Fourier transform infrared difference spectroscopy of rhodopsin mutants: light activation of rhodopsin causes hydrogen-bonding change in residue aspartic acid-83 during meta II formation

Abstract

Fourier transform infrared (FTIR) difference spectroscopy and site-directed mutagenesis have been used to investigate structural changes which occur during rhodopsin photoactivation at the level of individual amino acid residues.

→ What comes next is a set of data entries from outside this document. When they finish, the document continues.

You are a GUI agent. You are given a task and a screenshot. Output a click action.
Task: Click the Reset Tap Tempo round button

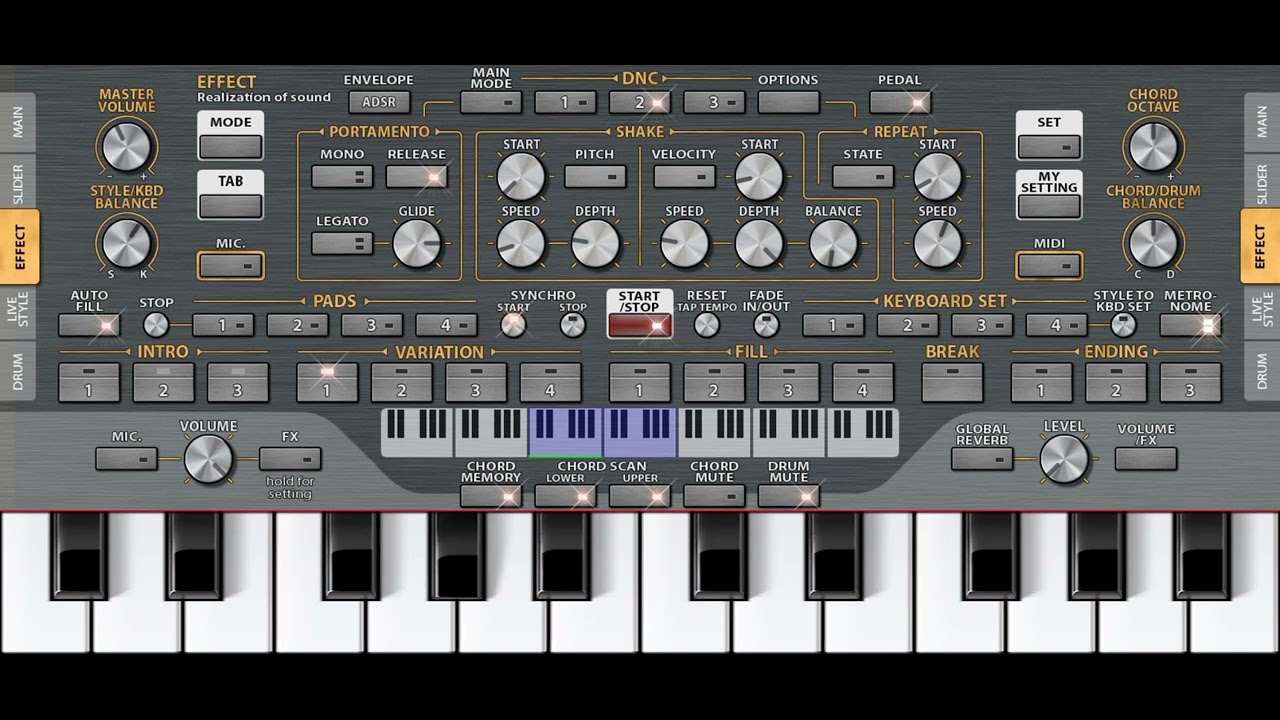click(707, 325)
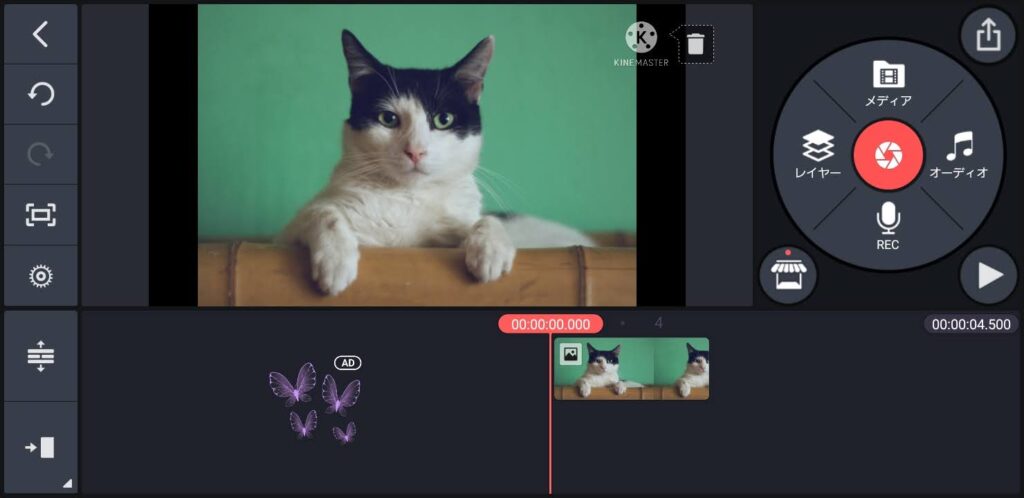Open the オーディオ audio browser
The image size is (1024, 498).
tap(958, 155)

The rhodopsin-->bathorhodopsin FTIR difference spectra of the mutants Asp-83-->Asn (D83N) and Glu-134-->Asp (E134D) incorporated into membranes are similar to that of native rhodopsin in the photoreceptor membrane, demonstrating that the retinal chromophores of these mutants undergo a normal 11-cis to all-trans photoisomerization. Two bands assigned to the C = O stretching mode of Asp and/or Glu carboxylic acid groups are absent in the D83N rhodopsin-->metarhodopsin II FTIR difference spectrum. Corresponding changes are not observed in the carboxylate C = O stretching region. The most straightforward explanation is that the carboxylic acid group of Asp-83 remains protonated in rhodopsin and its bleaching intermediates but undergoes an increase in its hydrogen bonding during the metarhodopsin I-->metarhodopsin II transition. The mutant E134D produced a normal rhodopsin-->bathorhodopsin and rhodopsin-->metarhodopsin II difference spectrum, but a fraction of misfolded protein was observed, supporting earlier evidence that Glu-134 plays a role in proper protein insertion and/or folding in the membrane.